Nov. 17 Challenge. Missouri munis intervene, allege market power, transmission rate increase under combined tariff, inadequate protections for transmission customers.

Nov. 27 Divestiture. Western trades gas operations to OneOK Inc., for a 45 percent equity interest.

Dec. 19 Meanwhile. Southwest Power Pool files regional tariff at FERC.


Jan. 9 Stalled? Western asks FERC to hold case "in abeyance," citing problems over fairness opinion from Salomon Smith Barney.

March 13 Meanwhile. SPP regional tariff OK'd for point-to-point service, with flow-based, distance-sensitive pricing.

Tariff to be expanded later to cover long-term and network services.

March 23 Still Alive. Western advises FERC of new revised merger agreement to form single combined utility subsidiary, Westar Energy.

Aug. 7 Third Filing. Parties submit revised merger agreement, say new plan will meet muni concerns over fuel cost differential. Also commit to join an ISO - either within SPP or outside if no SPP ISO within one year of merger close.

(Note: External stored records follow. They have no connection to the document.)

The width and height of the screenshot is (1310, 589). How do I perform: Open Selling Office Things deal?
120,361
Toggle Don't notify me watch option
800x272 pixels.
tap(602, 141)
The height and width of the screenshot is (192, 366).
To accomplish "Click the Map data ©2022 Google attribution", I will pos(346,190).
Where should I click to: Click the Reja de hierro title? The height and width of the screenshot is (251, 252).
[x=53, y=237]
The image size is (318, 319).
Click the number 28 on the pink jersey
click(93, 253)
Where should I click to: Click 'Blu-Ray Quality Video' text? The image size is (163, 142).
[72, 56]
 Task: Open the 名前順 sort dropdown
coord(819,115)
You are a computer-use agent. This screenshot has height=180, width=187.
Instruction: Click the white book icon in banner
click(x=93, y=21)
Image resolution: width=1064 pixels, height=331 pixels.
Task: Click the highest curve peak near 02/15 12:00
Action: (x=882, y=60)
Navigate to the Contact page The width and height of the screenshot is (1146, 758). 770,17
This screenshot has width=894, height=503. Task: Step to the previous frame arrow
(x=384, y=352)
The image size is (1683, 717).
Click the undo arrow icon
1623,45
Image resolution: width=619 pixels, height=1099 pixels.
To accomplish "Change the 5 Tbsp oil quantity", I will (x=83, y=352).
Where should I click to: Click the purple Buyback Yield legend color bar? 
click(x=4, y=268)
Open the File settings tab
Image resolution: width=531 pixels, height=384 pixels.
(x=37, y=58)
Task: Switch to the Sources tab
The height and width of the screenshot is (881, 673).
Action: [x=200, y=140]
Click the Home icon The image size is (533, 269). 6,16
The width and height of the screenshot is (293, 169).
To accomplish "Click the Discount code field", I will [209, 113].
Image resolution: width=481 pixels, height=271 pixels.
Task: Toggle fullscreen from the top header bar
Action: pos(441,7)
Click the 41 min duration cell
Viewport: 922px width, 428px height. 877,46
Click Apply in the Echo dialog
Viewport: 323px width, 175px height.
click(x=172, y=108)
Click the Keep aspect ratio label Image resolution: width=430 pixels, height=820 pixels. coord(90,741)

Aug. 24 More Data, Please. FERC writes to parties, asks for more supporting data in light of new SPP tariff, announces AEP/CSW merger and Midwest price spikes.

Sept. 8 Still Unhappy. Missouri munis renew protest, claim customer protection provisions not adequate, since combined average Westar fuel costs still will exceed prior KCPL charges.

Sept. 23 Rebuttal. Parties counter muni charges.

Dec. 2 Cost Data. Parties comply with FERC's request for revised analysis on market power, renew claim of no anticompetitive impact. - B.W.R.